Prawie dwadzieścioro małych pacjentów z wrocławskiej Kliniki Hematologii Dziecięcej nie otrzymuje od wczoraj niezbędnych leków tylko dlatego, że od 1 stycznia do Polski nie można sprowadzać niezarejestrowanych lekarstw.

Jak powiedziała nam kierownik kliniki profesor Alicja Chybicka, zabrakło tabletek dla pacjentów po przeszczepie szpiku, które zwalczają zakażenia. Niestety, leki te nie mają polskich odpowiedników. Profesor Chybicka podkreśla, że już czterokrotnie interweniowała w Ministerstwie Zdrowia, ale na razie nie dostała żadnej odpowiedzi. Wczoraj wieczorem, przedstawiciele Ministerstwa Zdrowia obiecali, że leki natychmiast zostaną dostarczone do kliniki. Do wrocławskiej kliniki co prawda dotarła niewielka dostawa lekarstw, jednak jest to „kropla” w morzu potrzeb. Istnieje możliwość, że niektóre dzieci mogą nawet umrzeć, jeśli nie dostaną niezbędnych leków. Jeśli nawet rodzice znaleźliby na nie pieniądze, wiele z nich jest nie do zdobycia, jako że nie są po prostu zarejestrowane i dopuszczone do sprzedaży na polskim rynku.

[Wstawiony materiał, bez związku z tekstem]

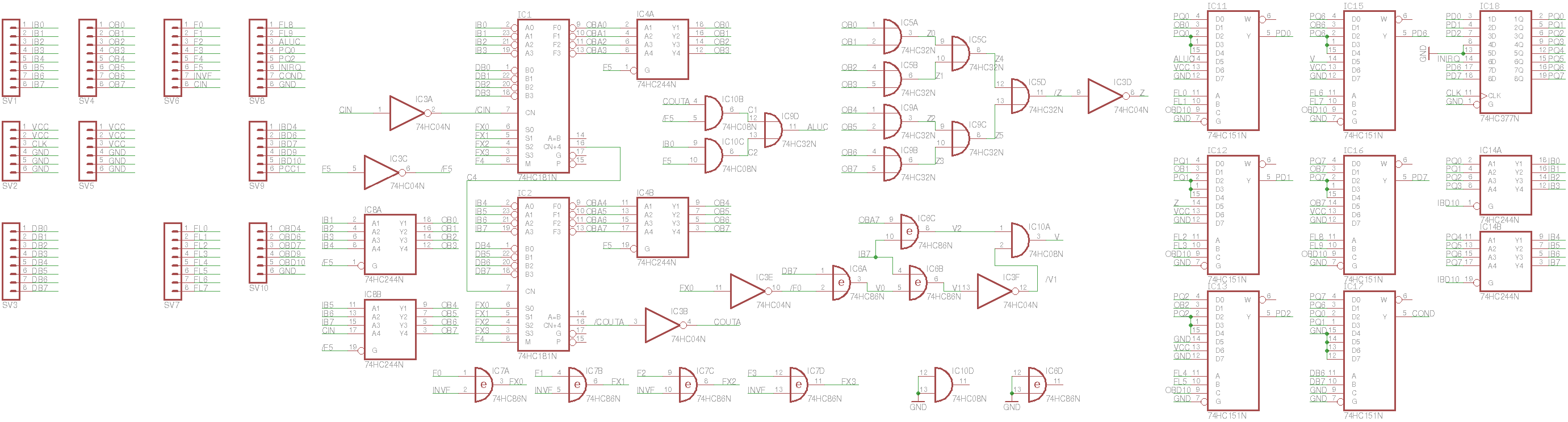Viewport: 1568px width, 422px height.
Task: Click the IC7A XOR gate symbol
Action: [x=483, y=385]
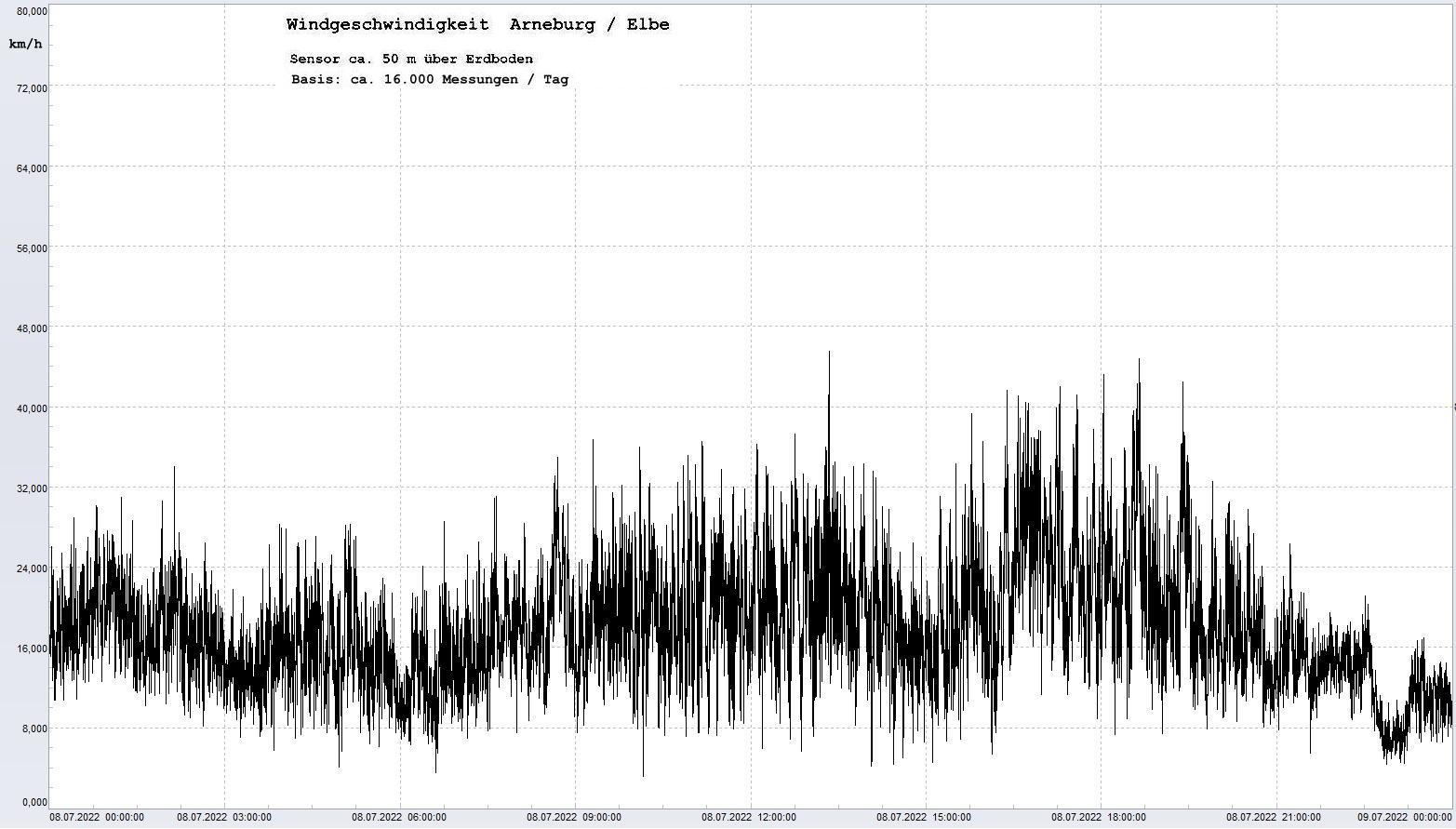The height and width of the screenshot is (829, 1456).
Task: Select the 08.07.2022 21:00:00 time label
Action: tap(1274, 818)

Dziś Ministerstwo Zdrowia będzie musiało się wytłumaczyć przed posłami z zamieszania związanego ze sprowadzaniem leków docelowych. Posłowie mówią, że ostrzegali resort, iż może dojść do takiej sytuacji i twierdzą, że ministerstwo mogło zapobiec takiemu bałaganowi. Dlaczego tego nie zrobiono? Zdaniem szefa sejmowej Komisji Zdrowia Stanisława Grzonkowskiego z AWS wytłumaczeniem dla resortu może być natłok pracy w ministerstwie. Tadeusz Jacek Zieliński z UW twierdzi, że już kilka miesięcy temu zwracał uwagę na to co może się stać i na ministra spada całą odpowiedzialność za dramat pacjentów. Ministerstwo, by ratować ludzkie życie, w pośpiechu tworzy listę leków, które można by sprowadzać z zagranicy Krajowy konsultant w dziedzinie pediatrii profesor Paweł Januszewicz ta lista niekoniecznie rozwiąże problemy szpitali, bo wielu leków może na niej zabraknąć. Lista miała być gotowa już jutro jednak jak nieoficjalnie dowiedziała się sieć RMF FM, nie będzie to raczej możliwe.